When I first signed up for Myspace in 2003, I was reluctant. I wasn’t too sure how I felt about social networking sites, but after a bit of peer pressure, I signed up. After only a few minutes, I knew this was going to be my newest obsession.

Now, more than a decade later, I realize there are a lot of things about Myspace that were really innovative. Many of these things helped define our social media experience today. Partially out of nostalgia, I asked a few of HootSuite’s designers and copywriters what they loved about the pioneering site, and we came up with this list of things we miss:

1. Myspace taught us basic coding

Of course we all wanted the coolest custom profiles… and the only way to get it was to start messing around with HTML code. This was an awesome outlet for kids to get really creative, and ended up getting people interested in web design before they even knew what it really was.

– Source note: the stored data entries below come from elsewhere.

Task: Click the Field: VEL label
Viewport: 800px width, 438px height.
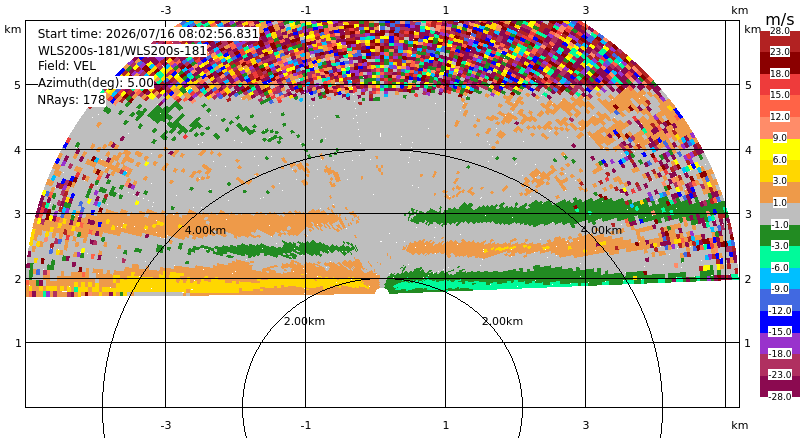Action: [x=67, y=66]
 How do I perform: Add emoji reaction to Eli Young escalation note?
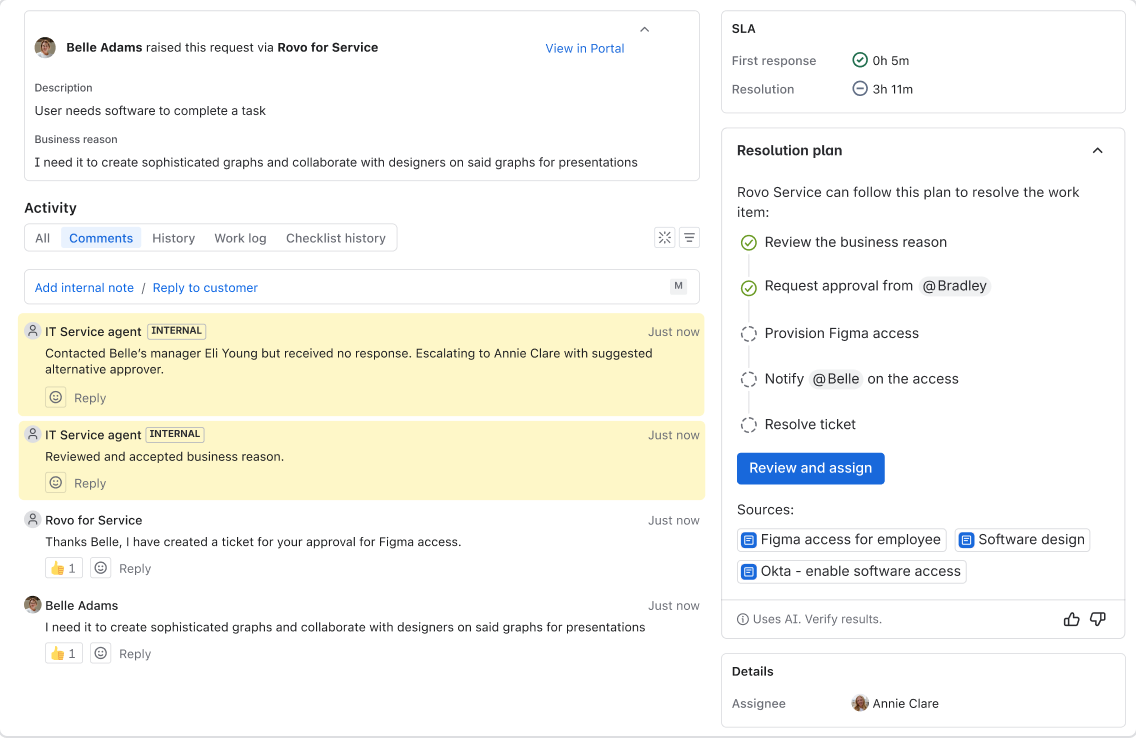tap(56, 398)
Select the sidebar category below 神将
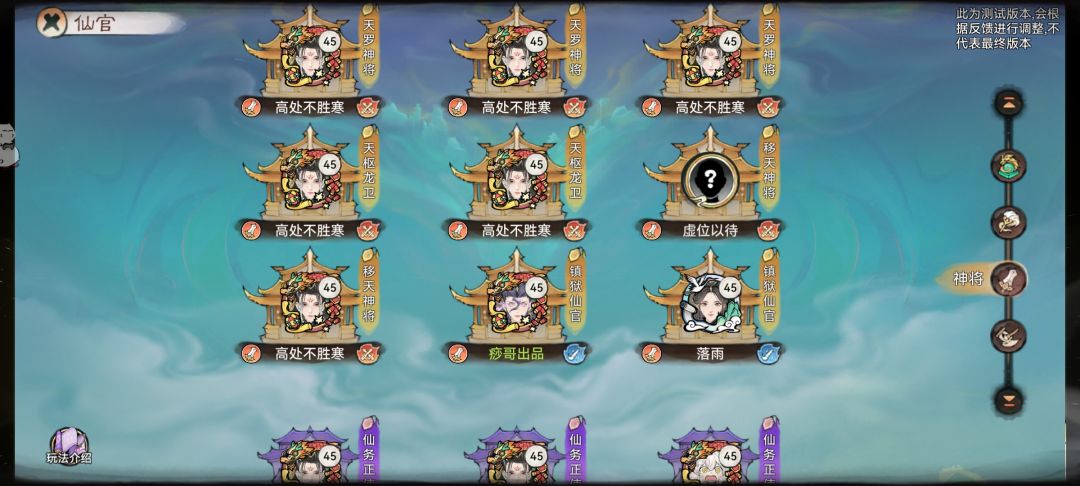 [x=1008, y=336]
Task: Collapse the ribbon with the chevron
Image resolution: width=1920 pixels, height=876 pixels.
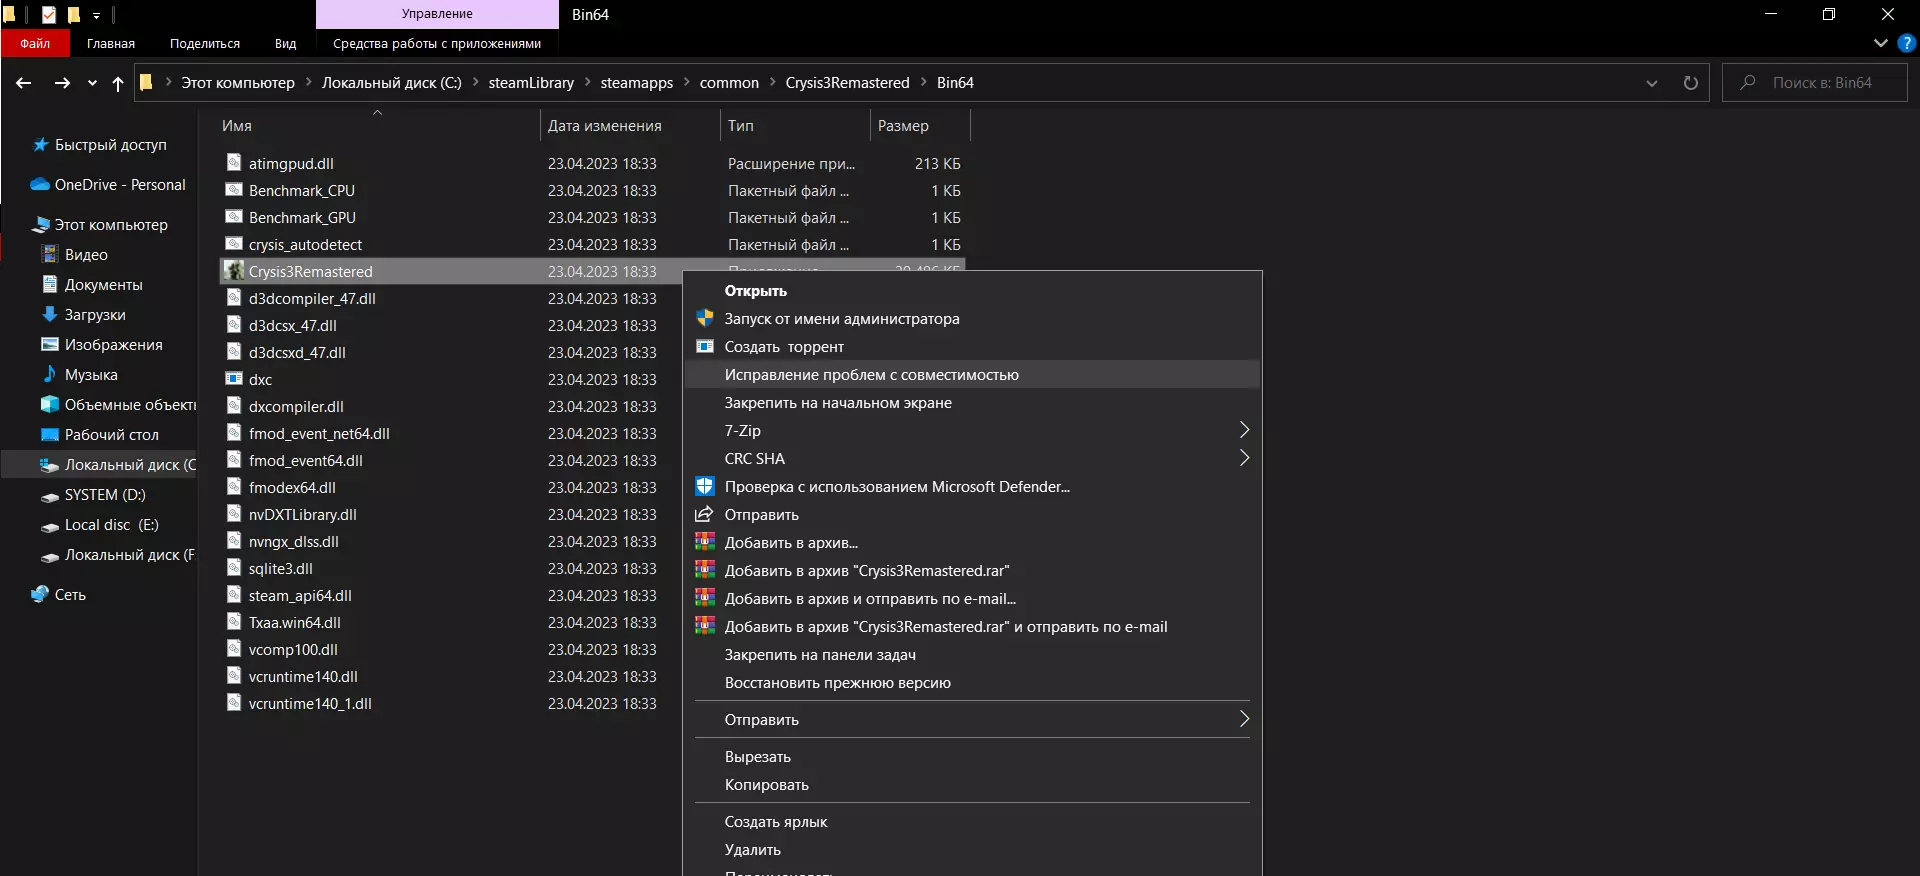Action: click(x=1880, y=43)
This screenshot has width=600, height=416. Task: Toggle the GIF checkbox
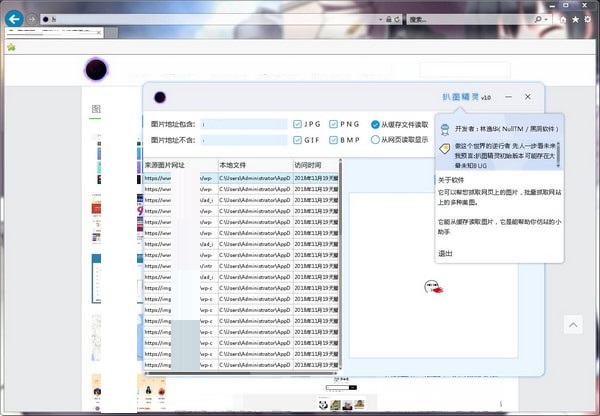(x=298, y=140)
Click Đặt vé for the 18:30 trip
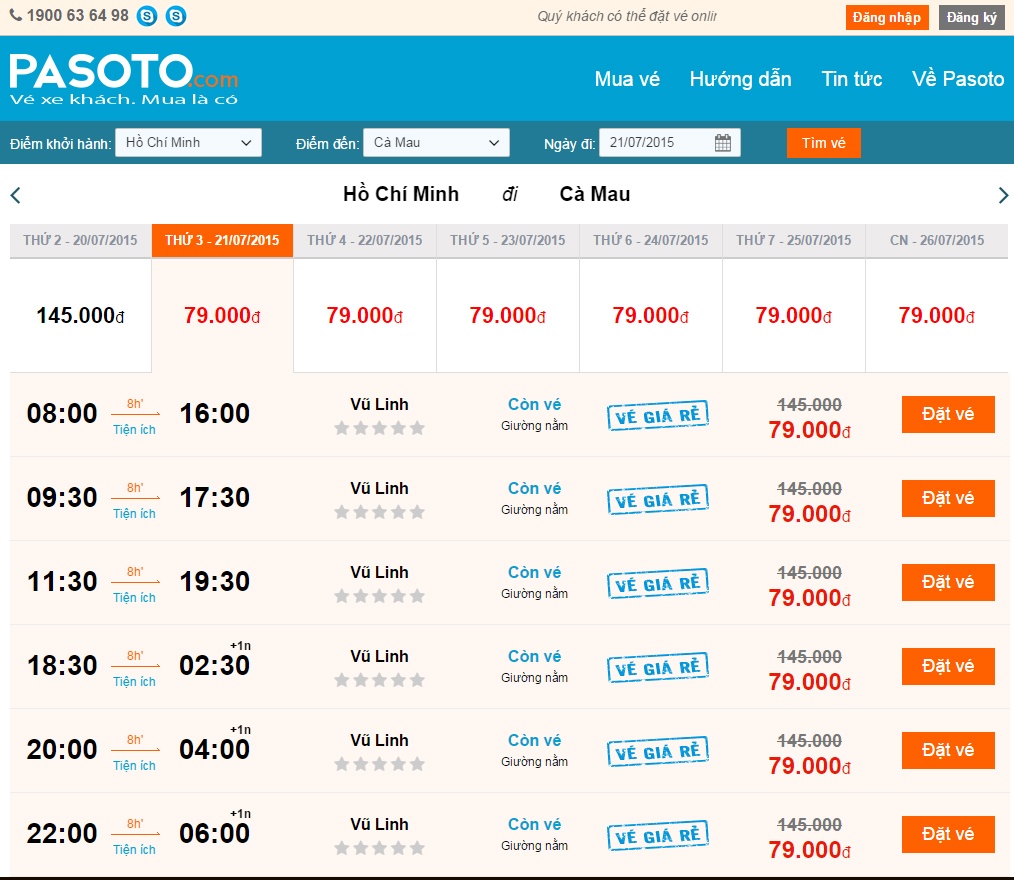This screenshot has height=880, width=1014. (x=947, y=666)
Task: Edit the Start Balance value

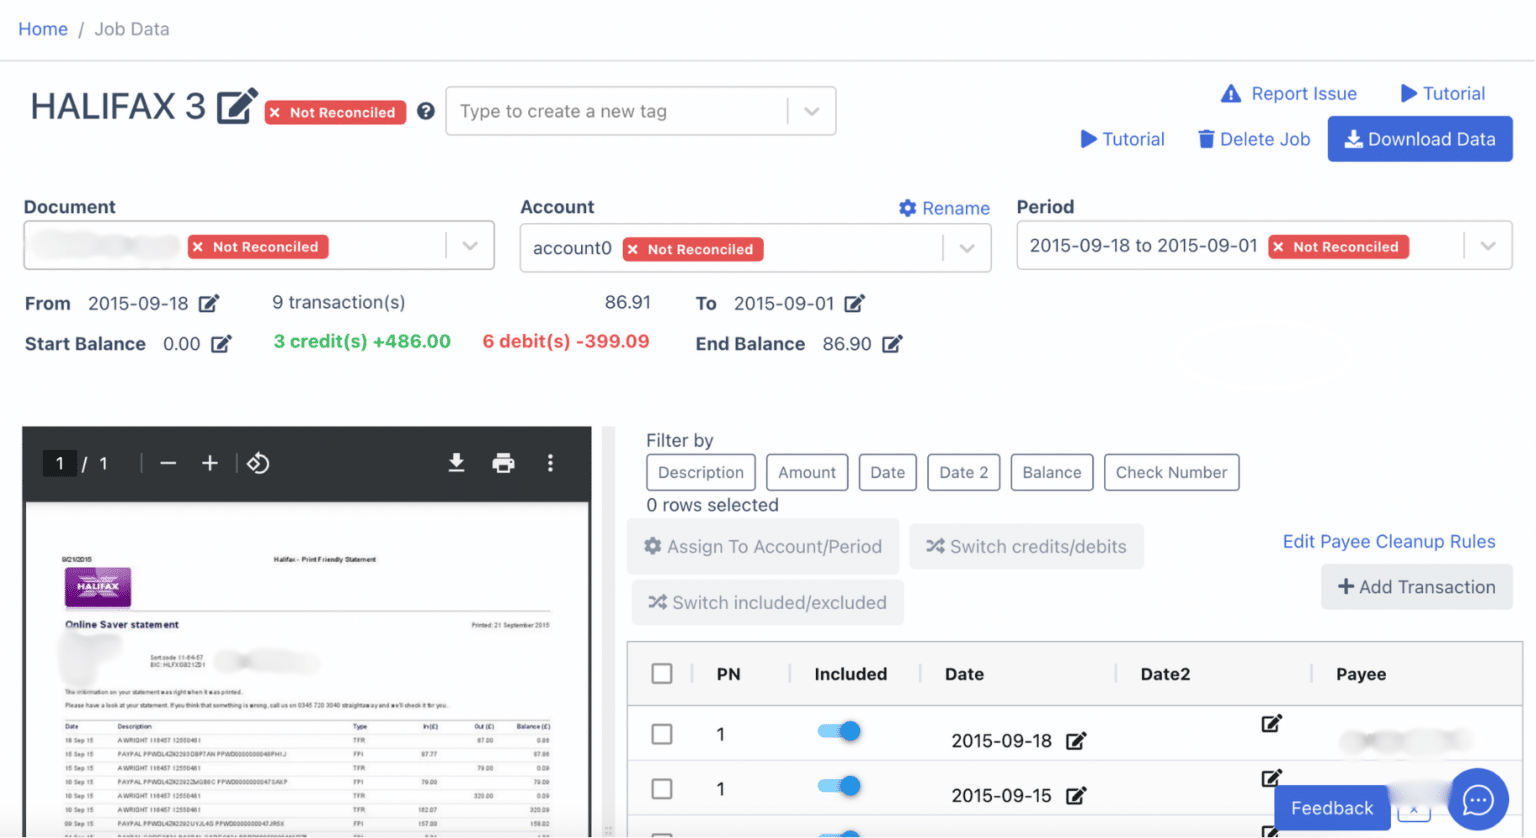Action: point(221,344)
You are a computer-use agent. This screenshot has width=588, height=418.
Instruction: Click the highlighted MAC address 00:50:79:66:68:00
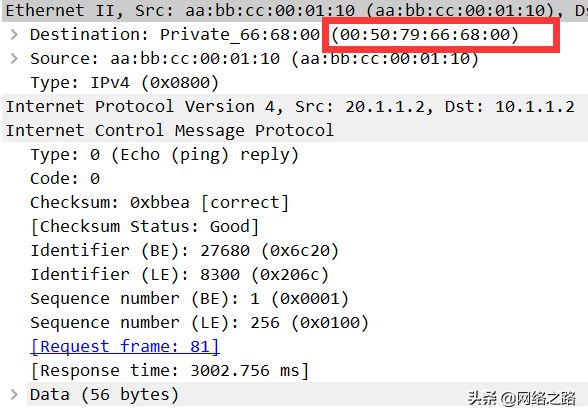click(x=425, y=35)
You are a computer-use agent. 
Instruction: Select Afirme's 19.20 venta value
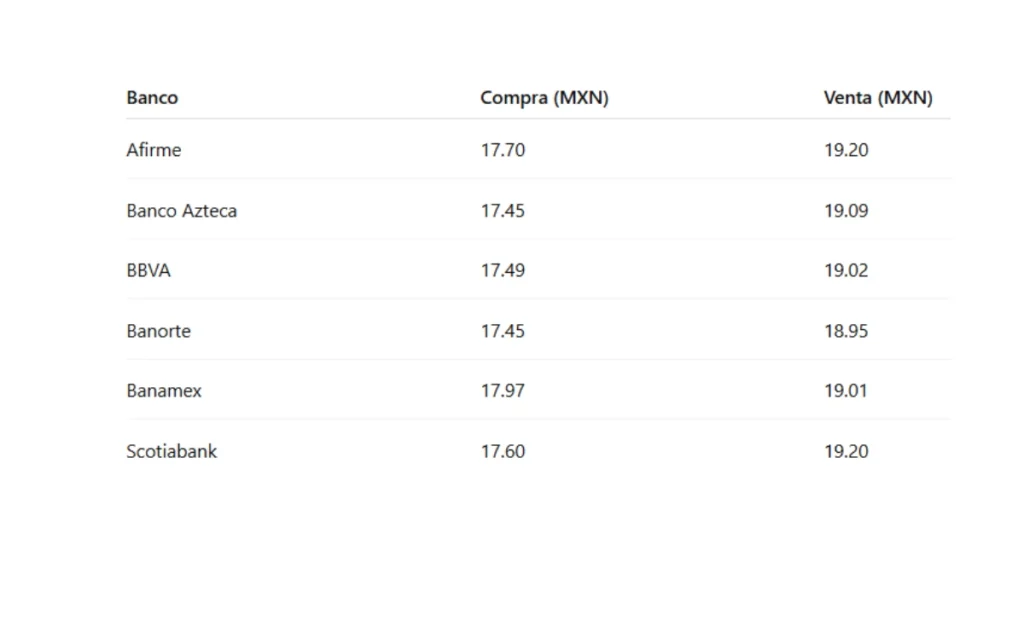[846, 150]
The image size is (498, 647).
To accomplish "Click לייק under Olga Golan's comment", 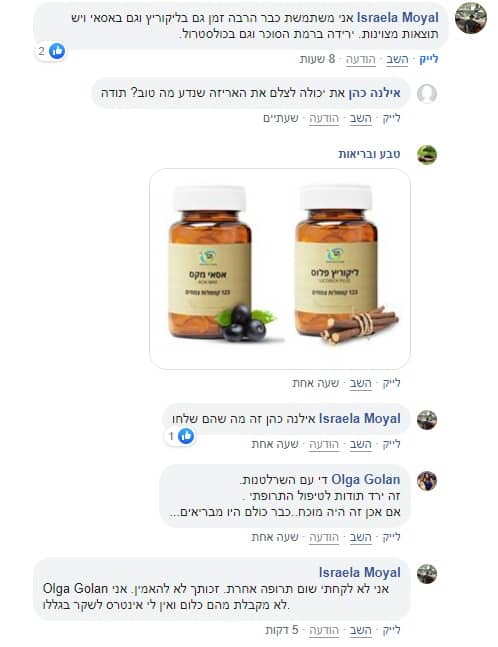I will pyautogui.click(x=391, y=537).
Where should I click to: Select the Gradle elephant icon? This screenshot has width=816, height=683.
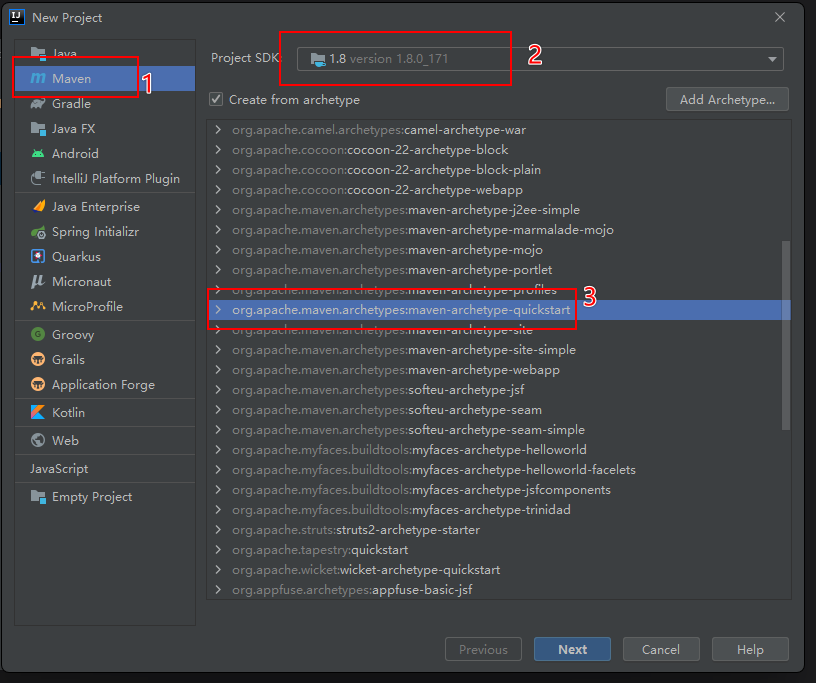tap(38, 104)
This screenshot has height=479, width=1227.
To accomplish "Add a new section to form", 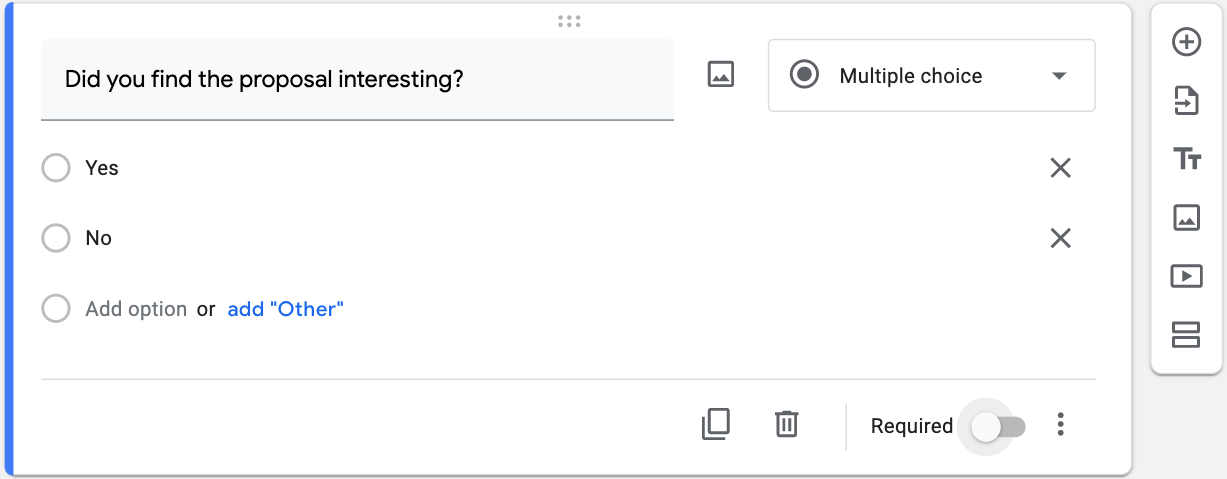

Daina Lightfoot, one of our designers, explained “I learned basic coding skills so that I could have an awesome profile. It took some time, but soon after I was making money by building pages for my friends.” She went on to say “ this was what gave me even more of a push in the right direction when it came to my career.”

Cruising through different profiles also meant seeing a lot of ugly profile pages. This may have helped us realize what we liked about good design, which in turn we strived to create. To sum it all up: color codes.

2. Music Accessibility

Myspace was a place where we turned to to find new music or band information. Many of us feel as though Myspace was one of the few places that Indie artists could showcase their music and customize their page in a way that represented who they were. Like Soundcloud today, Myspace was one of the first platforms that let absolutely anyone publish and showcase their music.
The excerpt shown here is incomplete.